The refugee camps are more difficult to hide and defend. This fall the Ethiopians struck at nine camps, killing 66 civilians. At Solomuna camp, home to 7,000 Eritreans, including 500 children in an orphanage, Ethiopian MiGs dropped 20 bombs in one day last September. Nine people were killed, including six children, and 23 were wounded. Solomuna’s residents now rise before dawn and climb into narrow ravines, where they spend the day huddled under rock overhangs. The sound of a distant MiG one morning instantly silenced several hundred chattering children, as all peered skyward. Ghiday Haile, 33, sat under a rock ledge holding her four-year-old son. “Women who were friends of mine died in the attack,” she recalled. “I will never again spend the sunlight hours in that camp.”
But even the night can be perilous. Late one evening an Ethiopian plane, probably a Soviet-made An-12, unleashed a payload of bombs and flares near the camp, lighting up the sky for miles around. The brilliant display, which the Eritreans call the “Christmas tree,” fell harmlessly into the mountains. But ERA workers report that the night raids frighten refugees for miles around. “What the Ethiopians want,” says one, “is to scare our people into leaving these camps and force them to cross into Sudan or into government- controlled camps.”
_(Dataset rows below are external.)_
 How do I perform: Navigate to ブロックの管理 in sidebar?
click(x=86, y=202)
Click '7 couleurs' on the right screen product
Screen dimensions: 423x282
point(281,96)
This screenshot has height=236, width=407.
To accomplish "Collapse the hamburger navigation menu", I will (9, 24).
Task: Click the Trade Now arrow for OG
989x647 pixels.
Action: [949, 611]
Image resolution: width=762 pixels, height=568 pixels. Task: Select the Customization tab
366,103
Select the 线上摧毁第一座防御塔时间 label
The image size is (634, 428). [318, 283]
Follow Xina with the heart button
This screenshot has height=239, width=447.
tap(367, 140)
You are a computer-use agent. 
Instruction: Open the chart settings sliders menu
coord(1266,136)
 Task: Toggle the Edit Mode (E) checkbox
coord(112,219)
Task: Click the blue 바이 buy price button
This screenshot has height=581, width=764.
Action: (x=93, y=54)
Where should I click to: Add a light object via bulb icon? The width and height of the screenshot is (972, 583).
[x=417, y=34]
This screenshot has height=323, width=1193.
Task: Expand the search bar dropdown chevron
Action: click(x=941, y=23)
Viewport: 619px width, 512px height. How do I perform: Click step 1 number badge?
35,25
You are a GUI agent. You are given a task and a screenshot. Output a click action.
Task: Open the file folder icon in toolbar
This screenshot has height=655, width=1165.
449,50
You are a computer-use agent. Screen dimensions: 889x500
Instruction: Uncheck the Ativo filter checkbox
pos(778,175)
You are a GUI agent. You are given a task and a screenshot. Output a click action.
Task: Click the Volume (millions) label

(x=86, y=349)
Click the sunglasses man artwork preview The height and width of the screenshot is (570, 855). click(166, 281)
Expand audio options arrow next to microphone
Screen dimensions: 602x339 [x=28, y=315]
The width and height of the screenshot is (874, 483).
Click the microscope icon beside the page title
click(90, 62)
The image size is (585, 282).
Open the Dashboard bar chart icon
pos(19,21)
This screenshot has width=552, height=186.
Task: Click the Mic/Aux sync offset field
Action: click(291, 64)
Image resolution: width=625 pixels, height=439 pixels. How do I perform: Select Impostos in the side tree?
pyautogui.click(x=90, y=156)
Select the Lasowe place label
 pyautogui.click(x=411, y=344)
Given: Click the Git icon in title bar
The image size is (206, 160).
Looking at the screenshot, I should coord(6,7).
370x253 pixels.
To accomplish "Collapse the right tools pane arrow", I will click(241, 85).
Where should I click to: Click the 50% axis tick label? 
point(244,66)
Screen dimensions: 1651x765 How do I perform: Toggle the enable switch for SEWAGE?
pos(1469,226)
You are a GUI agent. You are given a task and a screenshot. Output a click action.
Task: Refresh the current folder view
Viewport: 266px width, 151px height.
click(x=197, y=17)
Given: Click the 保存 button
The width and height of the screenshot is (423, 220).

Financial support for the rebels comes from some 500,000 Eritreans living overseas. The U.S. and other Western governments have not backed the E.P.L.F., in part because some of the group’s leaders are Marxists. In addition, like many African countries, they are reluctant to support what some see as a secessionist movement. Says a U.S. State Department official: “(Such) support establishes precedents that could prove explosive all around the continent.” Rebel leaders, however, have long insisted that the U.S. and the West have a responsibility to back Eritrean independence. They point out that in 1962 Haile Selassie asserted Addis Ababa’s control over Eritrea in violation of a 1950 U.N. resolution that called for Eritrean political autonomy. “We base our case on that U.N. resolution,” says Sebhat. “And we want the Americans and the West to act according to their promises at the U.N.” The prospect remains unlikely. But the rebels believe more strongly than ever that it is a key to ultimate victory.